More importantly, I hope you have a little more insight into what a large portion of our population has to deal with: people like me before I grew up. There are people who think "retarded" and "stupid" are the same thing. They're not. Although "stupid" is generally pejorative, "retarded" really means something. "Retarded" is not corny like music, a game, or a party. It means a person who wants to understand but can't. It means a person who hurts himself because he's angry he can't understand. It means a person who cannot even entertain a what-if scenario for being mentally able to understand.

It is a person who can't defend himself from you, from me, from ignorant people, from legislators who treat him like he's diseased or unworthy, from "professionals" who don't feel obligated to treat people equally, from people who stare and judge, from people who vote that they don't want a group home in their neighborhood, from parents who leave their autistic children with hospitals or homes never to see them again, from parents who don't get their children evaluated for fear of embarrassment or responsibility, from monsters who physically and sexually abuse the silent who can't articulate what's being done to them, and also from themselves.

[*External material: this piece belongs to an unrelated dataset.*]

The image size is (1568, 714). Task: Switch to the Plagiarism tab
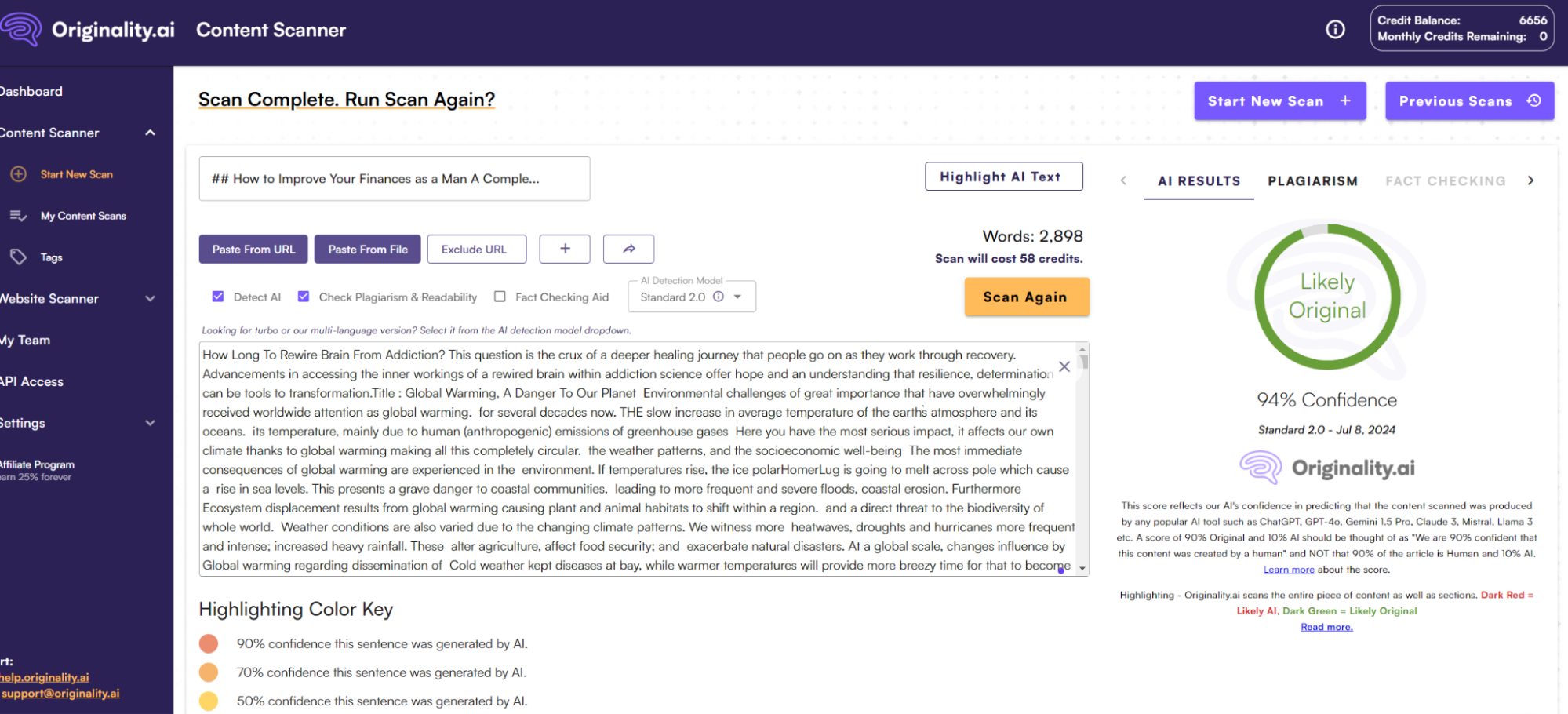[x=1312, y=181]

We must protect them, the bare minimum being changing our understanding. You'll be surprised at how much you don't know once you begin to dig. One good resource for information and outreach is Autism Society. They are better than me. I wrote all this based solely on my learning from life, but those sites can help you get to studies and other people who can properly educate.

Thank you for reading.

Edit: Please also check out Supersiblings.org for more insight into the family dynamic.

Update 4/2/2015: Removed some ableist language and links to a problematic info source. I would also like to note that despite the differentiation I argue between "retarded" and "stupid," words that insult intelligence can also be ableist and often classist. Think of why you use them if ever.

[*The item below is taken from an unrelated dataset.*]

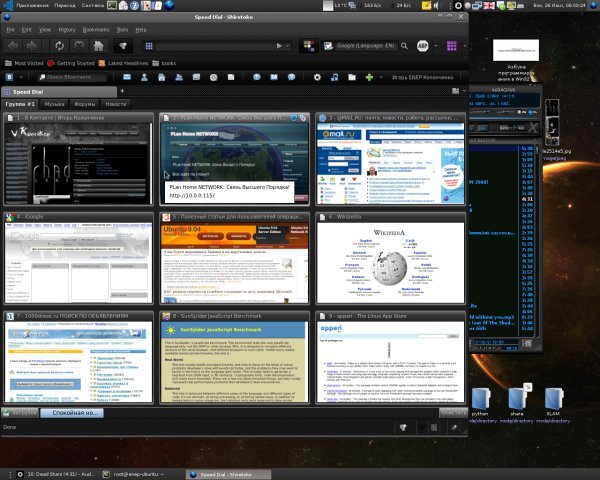Open dropdown next to green plus icon
The height and width of the screenshot is (480, 600).
pos(380,76)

For reasons that should be clear, I did not write my brother's name in this blog. This is to protect him and the residents of his group home.

2 comments:

  1. This is a very raw and beautiful reflection, even though it is rooted in the painful challenge your family has faced. Thank you for sharing!

    From a language perspective, you bring up the popular connotation of the word retarded to indicate not merely an inability to function on a higher cognitive level, but something (someone) to be ridiculed or avoided. What is so ironic, then, is that you refer to the word 'lame' which falls in the same family of terms that denote impairment (someone with limited mobility, perhaps having a limp or missing a limb), a condition which can just as easily result from a birth defect, prolonged fight with a disease, or random accident. This goes for 'dumb' as well (unable to speak, mute). Likewise, the no-less appalling use of the word 'gay' to qualify an object or idea that is to be avoided as 'unacceptable', 'unpleasant', or just 'not trendy'.

    Trying to avoid insensitive slang by coining new terms or concepts is merely sidestepping the issue. I have already heard people refer to others as 'autistic' when there is something odd or presumably 'defective' about the other person. Likewise, whether I refer to a person as 'disabled' or 'differently abled' does not guarantee I demonstrate the minimum degree of compassion and awareness that our society demands (or seems to). In most situations the difference persists, and that is the heart of the matter. Difference, while in some cases meaning a limited set of potential outcomes as in your brother's case, must not signal an inherent status as less-than-human - as you have so eloquently stated in your final thoughts.

    Sadly, though, I see an ever-growing self-obsession in American society. My chief sample set, of course, are students, who are seemingly good-hearted and sensitive but have a difficult time projecting themselves beyond their own feelings and reactions as they have been conditioned to understand them. I certainly hope that my pessimistic outlook is wrong.